El cliente llegó con su inversión. Maquinaria industrial. De segunda mano.
Factura. ✔️
Instalación. ✔️
Proyecto coherente. ✔️
Todo en orden.
Sobre el papel.
Pero hay una pregunta que hago siempre. Antes que ninguna otra. Antes incluso de abrir la memoria.
¿Cuándo se fabricó esta máquina?
La respuesta llegó.
Décadas atrás.
Mucho antes de que España entrara en la Unión Europea. Mucho antes de que existiera la normativa que hoy lo regula todo.
Y ahí estaba.
El problema que nadie había visto. Que nadie había buscado. Que yo ya esperaba.
Sin marcado CE.
No porque la máquina fuera mala. No porque la inversión no tuviera sentido.

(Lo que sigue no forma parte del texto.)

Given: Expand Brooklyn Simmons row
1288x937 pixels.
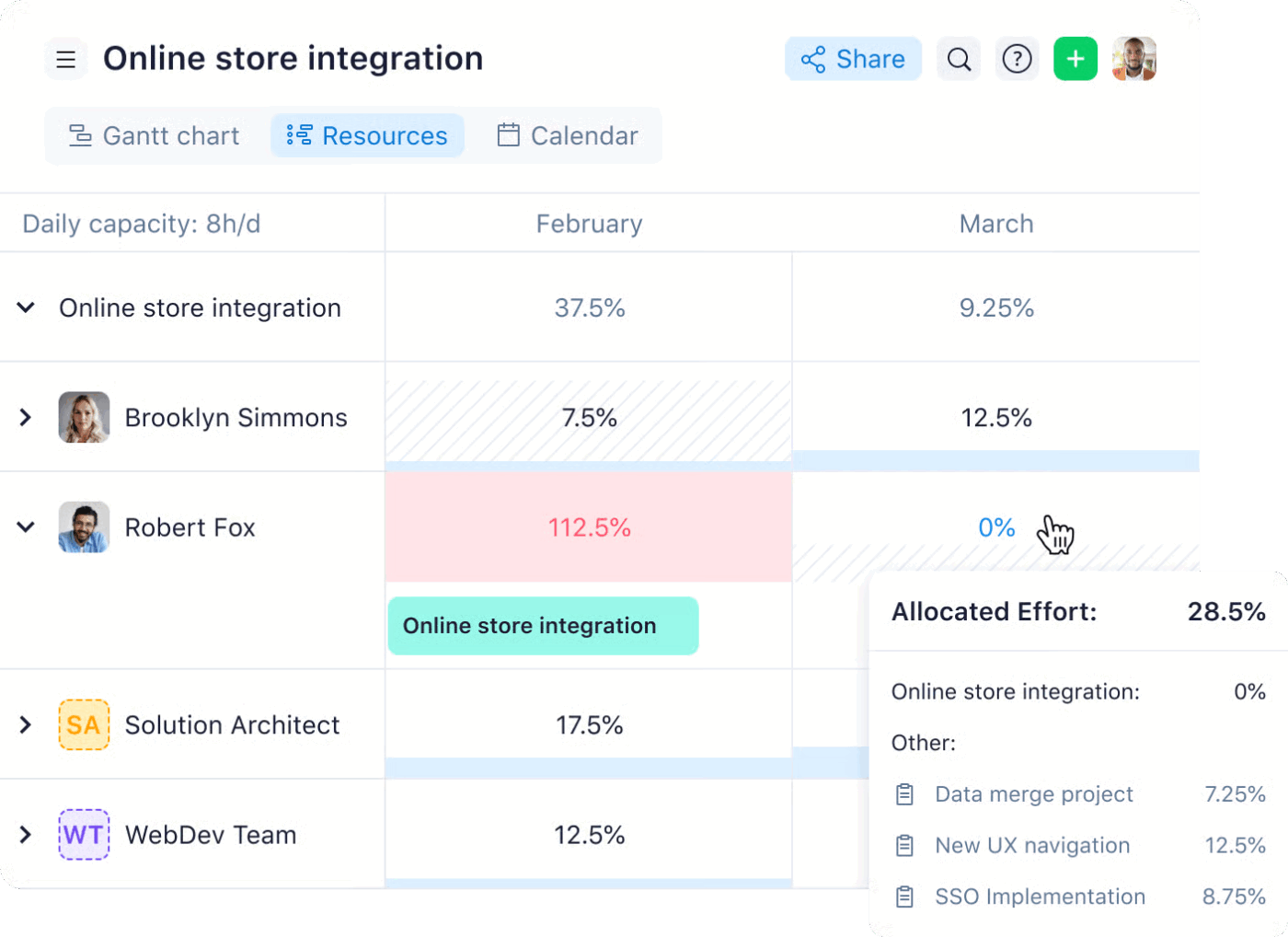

Sino porque cuando se fabricó… esa normativa sencillamente no existía.
Y la Generalitat Valenciana iba a pedirlo.
Lo sabía.
Llevamos tantos años auditando esta subvención que determinados problemas los vemos antes de que lleguen.
No es intuición.
Es experiencia acumulada.
Así que antes de que llegara el papel… ya teníamos la solución.
La normativa lo prevé.
Para bienes de segunda mano existe un mecanismo: una declaración responsable de los vendedores.
Un documento que certifica que el activo no ha sufrido modificaciones sustanciales desde su fabricación. Que su precio no supera el valor de mercado. Que es inferior al coste de un bien nuevo similar.
Dos firmas. Un documento. Y el expediente volvía a tener coherencia.
Cuando llegó el requerimiento de la administración…
ya estaba resuelto.
Cinco días de plazo. Respuesta en veinticuatro horas.
La subvención se concedió.
Hay clientes que llegan con expedientes perfectos.
Y hay clientes que llegan con máquinas rescatadas del tiempo.
La diferencia no está en la máquina.
Está en saber qué hacer con ella.
👉 En subvenciones, la experiencia no es un título enmarcado en la pared.
Es saber el problema antes de que te lo digan.